Anytime you make a movie as an original, not part of a franchise or a remake, “It’s a minor miracle!” exclaimed Eric Bana.

He should know. Friday’s “Force of Nature: The Dry 2” is the never-expected sequel to Bana’s 2020 hit movie, an adaptation of Australian author Jane Harper’s 2016 bestselling novel “The Dry.”

“When we were making ‘The Dry’ we were aware that there was a second book with the character I was playing, Federal Agent Aaron Falk,” Bana, 55, recalled in a Zoom interview. “But we were so focused on trying to do the best version of this monstrously successful book that we weren’t thinking of anything else. And with good reason!

“I mean, it’s so hard to get original material off the ground. It’s such a battle. So to get the chance to do two of them? That is a pretty insurmountable obstacle if you take that on from the beginning.”

“Force of Nature” soon seemed almost inevitable. “We just applied the same rigor as on the first.  We weren’t going to do it just for the sake of it.”

Falk’s trajectory, Bana said, “is different this time. In the first story, he’s on his personal time getting dragged into an investigation. Whereas here, right from the very beginning, we find Falk in his natural environment as a federal detective who’s already part of an investigation.

“It’s the reverse: We start off with a professional Aaron, and then he leans back into his backstory and things that have occurred to him in the past.

“And we have these five amazing central women on a hike at the core of our story, characters that Jane Harper had written so beautifully.”

Key is the wilderness setting where the women get lost and murder ensues.

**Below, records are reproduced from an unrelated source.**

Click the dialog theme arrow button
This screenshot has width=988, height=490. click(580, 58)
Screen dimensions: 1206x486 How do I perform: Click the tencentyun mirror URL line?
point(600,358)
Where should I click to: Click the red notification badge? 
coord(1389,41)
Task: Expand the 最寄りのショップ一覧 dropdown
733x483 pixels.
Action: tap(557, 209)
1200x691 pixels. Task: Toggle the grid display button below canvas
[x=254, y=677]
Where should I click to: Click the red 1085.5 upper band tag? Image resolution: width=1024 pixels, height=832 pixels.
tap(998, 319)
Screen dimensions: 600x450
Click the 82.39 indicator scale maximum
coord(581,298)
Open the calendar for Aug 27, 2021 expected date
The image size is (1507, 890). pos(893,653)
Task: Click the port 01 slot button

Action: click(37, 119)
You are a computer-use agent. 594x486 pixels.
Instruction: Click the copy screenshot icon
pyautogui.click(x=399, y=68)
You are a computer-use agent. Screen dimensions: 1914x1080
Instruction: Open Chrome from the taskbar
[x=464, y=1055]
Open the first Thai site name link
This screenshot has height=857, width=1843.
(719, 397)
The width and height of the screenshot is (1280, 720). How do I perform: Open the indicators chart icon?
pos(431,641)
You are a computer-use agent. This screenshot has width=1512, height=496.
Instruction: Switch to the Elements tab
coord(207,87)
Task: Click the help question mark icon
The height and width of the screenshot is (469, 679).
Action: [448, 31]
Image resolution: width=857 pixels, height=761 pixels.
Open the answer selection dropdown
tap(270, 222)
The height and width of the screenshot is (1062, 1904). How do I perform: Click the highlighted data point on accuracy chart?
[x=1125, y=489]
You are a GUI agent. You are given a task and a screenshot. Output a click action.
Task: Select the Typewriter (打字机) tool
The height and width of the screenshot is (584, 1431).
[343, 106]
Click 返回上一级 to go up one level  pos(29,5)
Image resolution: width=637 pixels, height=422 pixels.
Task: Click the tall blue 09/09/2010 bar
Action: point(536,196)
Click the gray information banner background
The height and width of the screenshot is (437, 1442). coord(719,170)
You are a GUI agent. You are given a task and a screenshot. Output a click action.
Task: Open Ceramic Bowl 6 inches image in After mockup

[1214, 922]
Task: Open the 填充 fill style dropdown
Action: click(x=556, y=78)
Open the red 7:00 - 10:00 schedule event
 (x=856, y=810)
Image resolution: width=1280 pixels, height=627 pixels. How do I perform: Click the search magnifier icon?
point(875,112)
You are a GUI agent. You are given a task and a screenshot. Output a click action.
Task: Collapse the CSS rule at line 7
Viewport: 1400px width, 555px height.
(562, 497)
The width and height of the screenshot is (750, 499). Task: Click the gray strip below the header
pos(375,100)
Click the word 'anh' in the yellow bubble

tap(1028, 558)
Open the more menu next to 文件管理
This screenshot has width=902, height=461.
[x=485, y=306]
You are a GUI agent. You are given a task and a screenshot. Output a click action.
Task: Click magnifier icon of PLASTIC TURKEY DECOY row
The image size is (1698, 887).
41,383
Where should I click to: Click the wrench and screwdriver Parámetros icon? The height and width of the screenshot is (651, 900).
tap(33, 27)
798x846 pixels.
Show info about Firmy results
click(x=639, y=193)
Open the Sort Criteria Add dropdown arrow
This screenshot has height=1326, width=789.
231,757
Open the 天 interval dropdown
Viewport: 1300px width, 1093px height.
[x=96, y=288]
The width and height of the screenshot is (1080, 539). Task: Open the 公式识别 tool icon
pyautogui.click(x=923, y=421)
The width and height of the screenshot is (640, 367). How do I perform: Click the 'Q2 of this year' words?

“Jane Harper does an amazing job of depicting landscape and having it as an essential character in the story.”

That meant a fidelity that made making “Force of Nature” well, a force of nature. “It was brutal logistically, in terms of gear. There were no comforts. We’re basically hiking in the morning and hiking until the sun was setting, sometimes in the dark. And it’s the middle of winter and it’s raining.

“That’s where the book is set. So that’s what we went hunting for. We were very lucky as filmmakers — we got to have access to locations that no film company has been able to shoot in before.

“So the audience gets to benefit from that and see a side of the Australian countryside that you’ve never seen before. It’s very sensitive areas. And very, very special and beautiful. We’re really were lucky to do that.”

“Force of Nature: The Dry 2” is available on streaming platforms and VOD May 10

 

Deborra-Lee Furness plays one of five Australian women who go on an ill-fated hiking retreat in "Force of Nature: The Dry 2." (Courtesy of Narelle Portanier/IFC Films)
Deborra-Lee Furness plays one of five Australian women who go on an ill-fated hiking retreat in “Force of Nature: The Dry 2.” (Courtesy of Narelle Portanier/IFC Films)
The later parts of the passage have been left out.